Entre as considerações do MPF na recomendação está o fato de que “as nomeações para cargos públicos, ainda que em comissão, devem observar os princípios constitucionais de legalidade, impessoalidade, moralidade, publicidade e eficiência”, conforme o artigo 37 da Constituição. Mas não só. A procuradoria também recorda que a nomeação contraria o decreto 9.727 firmado pelo próprio presidente Bolsonaro. 

O texto, de março, estabelece que cargos de direção e assessoramento superior, como as superintendências do Iphan, requerem que ocupantes tenham “idoneidade moral e reputação ilibada” e “perfil profissional ou formação acadêmica compatível com o cargo”.

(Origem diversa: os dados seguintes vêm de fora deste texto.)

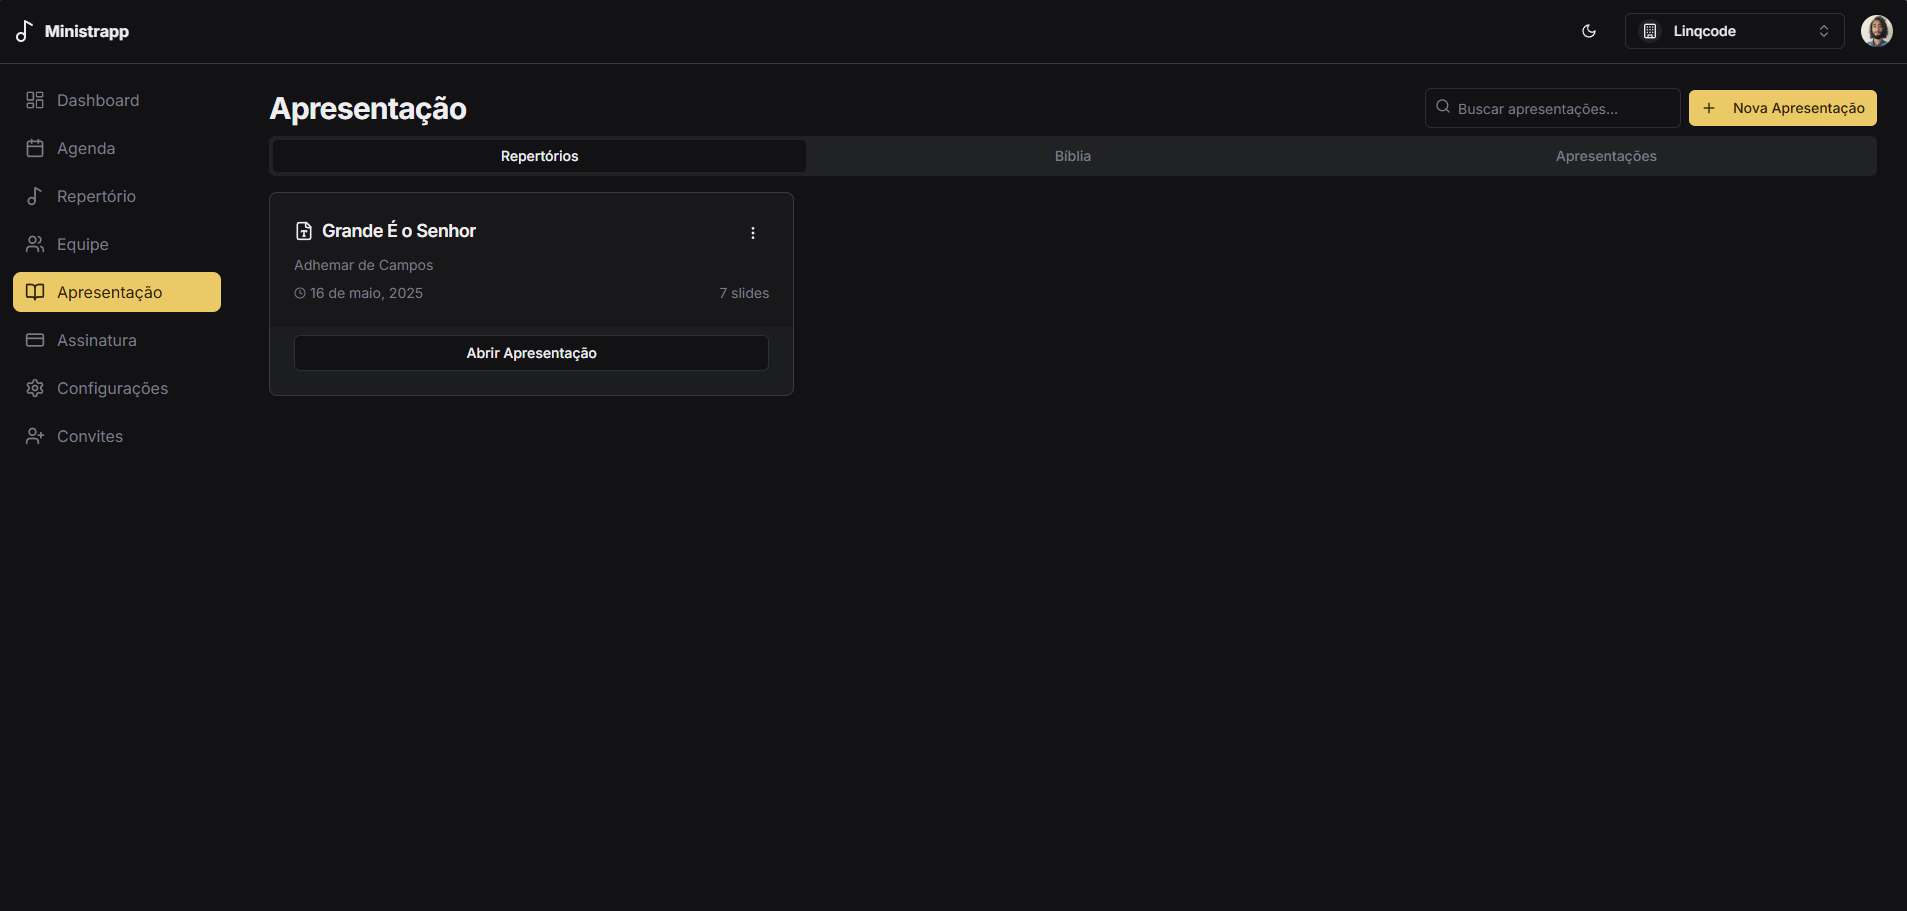Screen dimensions: 1907x911
Task: Click the Abrir Apresentação button
Action: click(531, 353)
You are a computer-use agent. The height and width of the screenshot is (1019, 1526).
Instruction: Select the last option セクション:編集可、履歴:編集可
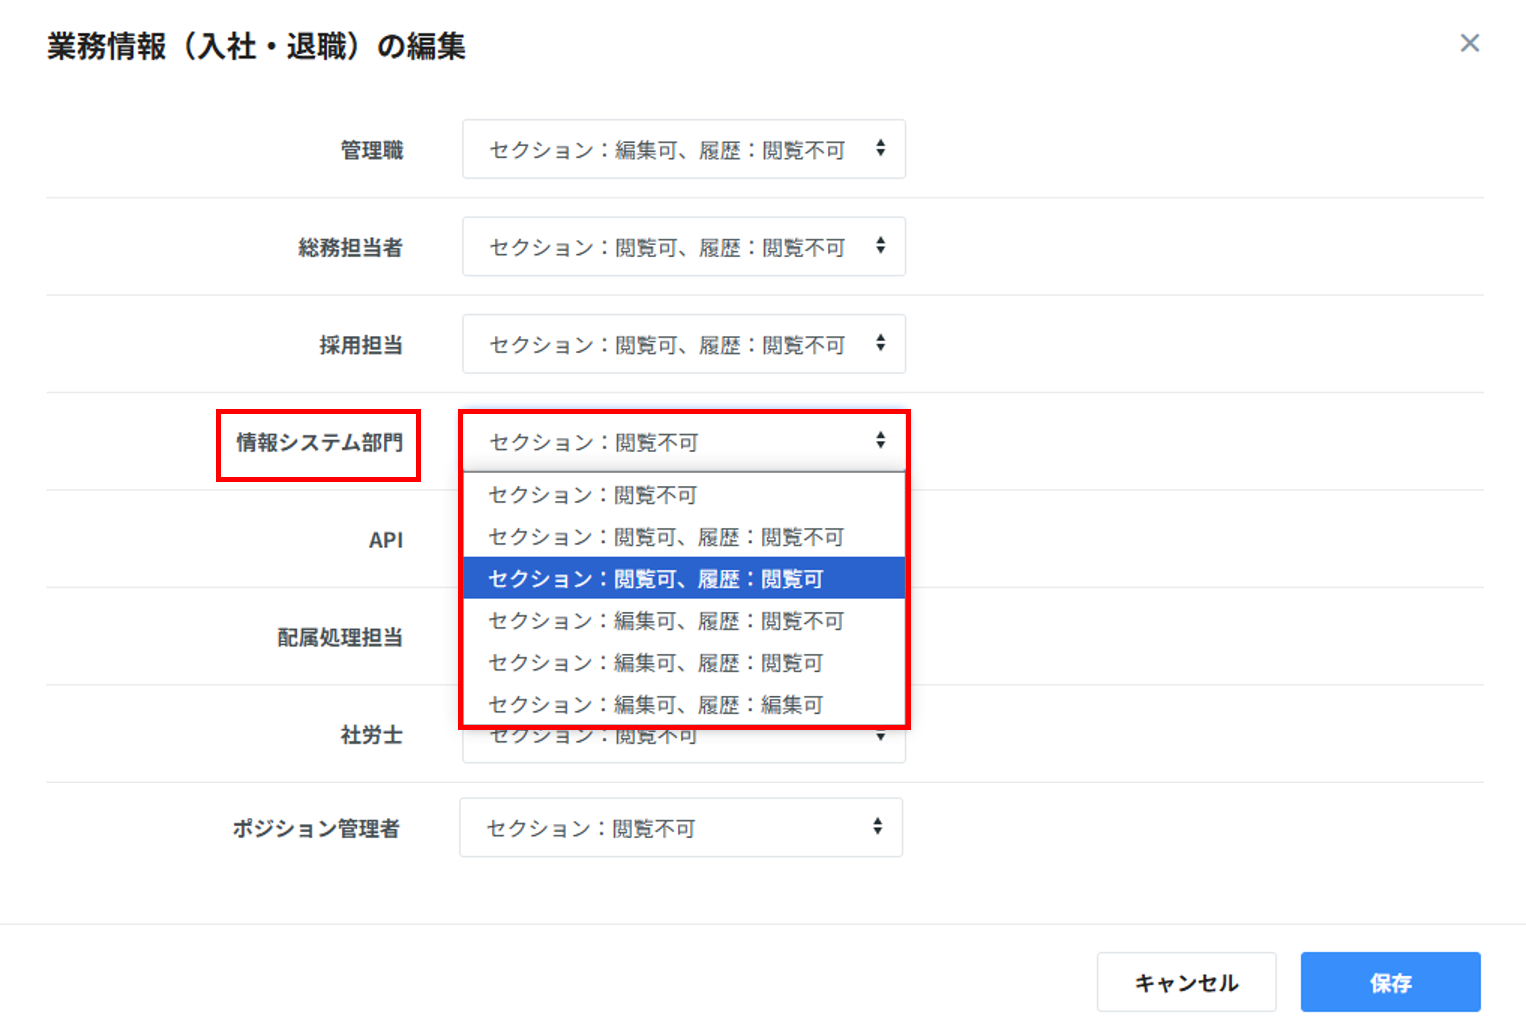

O troca-troca, porém, não é o único aspecto a pôr em dúvida o bom funcionamento do Iphan. Segundo o Projeto de Lei Orçamentária, o órgão sofrerá, caso haja aprovação no Congresso, uma das reduções de recursos mais drásticas da pasta da Cidadania em 2020. 

O item que especifica valores para preservação de patrimônio e memória mostra redução de R$ 230.816.976 para R$ 66.509.432, uma perda de 72%. A área designada como Cultura no documento aponta redução de R$ 1,8 bilhão para R$ 1 bilhão (menos 45%).

O Iphan sozinho recebeu na Lei Orçamentária Anual de 2018 R$ 516 milhões, que aparecem diminuídos para R$ 304 milhões no projeto para o ano que vem. Desse total, a maior parte se destina a gastos administrativos. Para aplicação nos projetos de preservação, incluindo-se aqui 600 mil imóveis em sítios históricos, serão apenas R$ 56 milhões. 

Para Jurema Machado, ex-presidente do Iphan, a redução orçamentária e a perda de qualidade no quadro da instituição podem resultar em paralisações de obras e projetos. 

Ela explica que os recursos para execução de obras são liberados em parcelas de acordo com a execução anual dos restauros e preservações. “Há um banco enorme de projetos para execução”, diz. “Se não houver perspectiva de cumprir nem sequer o que foi iniciado, não haverá também perspectiva de começar obras novas”.

A arquiteta lembra que outro braço de atuação do Iphan é a preservação e salvaguarda de bens imateriais.

Ela cita como exemplos a capoeira e as baianas do acarajé. A manutenção das atividades depende de ações educativas, que também exigem recursos. “É um orçamento muito apertado.”

Erramos: o texto foi alterado

O título correto dado pela Unesco a conjuntos naturais e culturais como Ouro Preto é Patrimônio Mundial. O apêndice "da humanidade" se refere somente aos reconhecimentos de patrimônio imaterial. O texto foi corrigido.